Segundo a Polícia Civil, Mariana já foi chefe de gabinete do ex-vereador de Niterói Carlos Macedo, também acusado de envolvimento na morte do parlamentar em 2012. Além dela, um outro homem, ainda não identificado, também foi baleado. Ele foi levado para o Hospital Estadual Azevedo Lima, também em Niterói e, até o momento, não há informações sobre o seu estado de saúde.

Conforme a Polícia Civil, em nota, o crime contra a mulher aconteceu em uma rua chamada Desembargador Lima Castro, no bairro Fonseca. Até o momento, a polícia ainda não sabe se os dois foram vítimas de uma execução ou de um assalto. Segundo a corporação, o caso é investigado pela Delegacia de Homicídios de Niterói e São Gonçalo (DHNSG).

Morte de vereador

O vereador Lúcio da Nevada foi morto a tiros em outubro de 2012. À época, ele estava dentro de seu carro, em frente ao portão de casa, quando foi surpreendido. Ele tinha sido eleito havia pouco tempo.

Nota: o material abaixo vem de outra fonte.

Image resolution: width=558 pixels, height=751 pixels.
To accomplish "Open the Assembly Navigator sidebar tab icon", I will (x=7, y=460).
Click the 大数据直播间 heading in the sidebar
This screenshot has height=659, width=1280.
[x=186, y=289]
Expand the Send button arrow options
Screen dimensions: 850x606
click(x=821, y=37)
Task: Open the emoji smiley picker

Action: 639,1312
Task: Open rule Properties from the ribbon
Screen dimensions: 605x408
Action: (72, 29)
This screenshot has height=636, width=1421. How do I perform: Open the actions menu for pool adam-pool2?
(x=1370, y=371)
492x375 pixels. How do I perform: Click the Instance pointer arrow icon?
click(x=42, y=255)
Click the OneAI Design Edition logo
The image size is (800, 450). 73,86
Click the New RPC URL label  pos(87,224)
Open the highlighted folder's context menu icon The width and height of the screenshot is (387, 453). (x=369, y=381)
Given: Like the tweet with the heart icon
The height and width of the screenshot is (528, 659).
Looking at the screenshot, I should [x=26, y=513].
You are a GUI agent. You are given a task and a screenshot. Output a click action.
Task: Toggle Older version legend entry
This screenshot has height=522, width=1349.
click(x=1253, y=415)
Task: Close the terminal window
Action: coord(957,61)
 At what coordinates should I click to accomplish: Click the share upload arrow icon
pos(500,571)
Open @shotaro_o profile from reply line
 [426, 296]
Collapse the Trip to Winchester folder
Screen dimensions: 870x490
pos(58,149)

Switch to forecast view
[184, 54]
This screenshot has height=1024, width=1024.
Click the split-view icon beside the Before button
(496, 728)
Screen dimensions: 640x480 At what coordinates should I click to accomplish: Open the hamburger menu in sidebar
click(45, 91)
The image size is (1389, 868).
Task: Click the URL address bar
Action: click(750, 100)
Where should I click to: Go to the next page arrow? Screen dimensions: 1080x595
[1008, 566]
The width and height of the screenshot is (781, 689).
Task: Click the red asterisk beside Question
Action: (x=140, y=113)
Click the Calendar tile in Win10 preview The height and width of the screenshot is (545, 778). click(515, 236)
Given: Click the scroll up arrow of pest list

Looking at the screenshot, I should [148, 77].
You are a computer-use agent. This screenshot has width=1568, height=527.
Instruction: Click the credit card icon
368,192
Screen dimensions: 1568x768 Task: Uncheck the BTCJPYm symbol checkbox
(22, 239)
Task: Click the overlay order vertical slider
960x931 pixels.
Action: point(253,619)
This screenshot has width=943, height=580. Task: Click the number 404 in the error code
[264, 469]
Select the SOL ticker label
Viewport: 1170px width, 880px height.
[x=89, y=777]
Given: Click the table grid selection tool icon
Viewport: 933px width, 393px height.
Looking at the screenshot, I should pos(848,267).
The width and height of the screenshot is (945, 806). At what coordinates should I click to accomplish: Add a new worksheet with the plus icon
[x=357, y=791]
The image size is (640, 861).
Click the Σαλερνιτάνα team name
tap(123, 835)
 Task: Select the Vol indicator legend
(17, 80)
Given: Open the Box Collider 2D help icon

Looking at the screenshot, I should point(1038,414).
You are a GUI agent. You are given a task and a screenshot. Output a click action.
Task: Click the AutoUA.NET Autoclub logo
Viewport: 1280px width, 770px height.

Segundo a polícia, Mariana foi a mandante do crime, junto com o vereador Carlos Macedo. Ela chegou a ser presa, mas, graças a um habeas corpus, acabou solta em 2013.

Em março daquele mesmo ano, Mariana Macedo e mais quatro pessoas, dentre elas dois agentes da Polícia Militar (PM), foram denunciados pelo Ministério Público (PM) pelos crimes de corrupção, peculato e falsidade ideológica.

De acordo com os promotores que investigaram o caso, sem a reeleição de Carlos Macedo, o esquema de corrupção da quadrilha seria descoberto e, por isso, eles decidiram matar Lúcio Nevada. Até hoje, o grupo responde por homicídio qualificado (motivo torpe e fútil) e formação de quadrilha.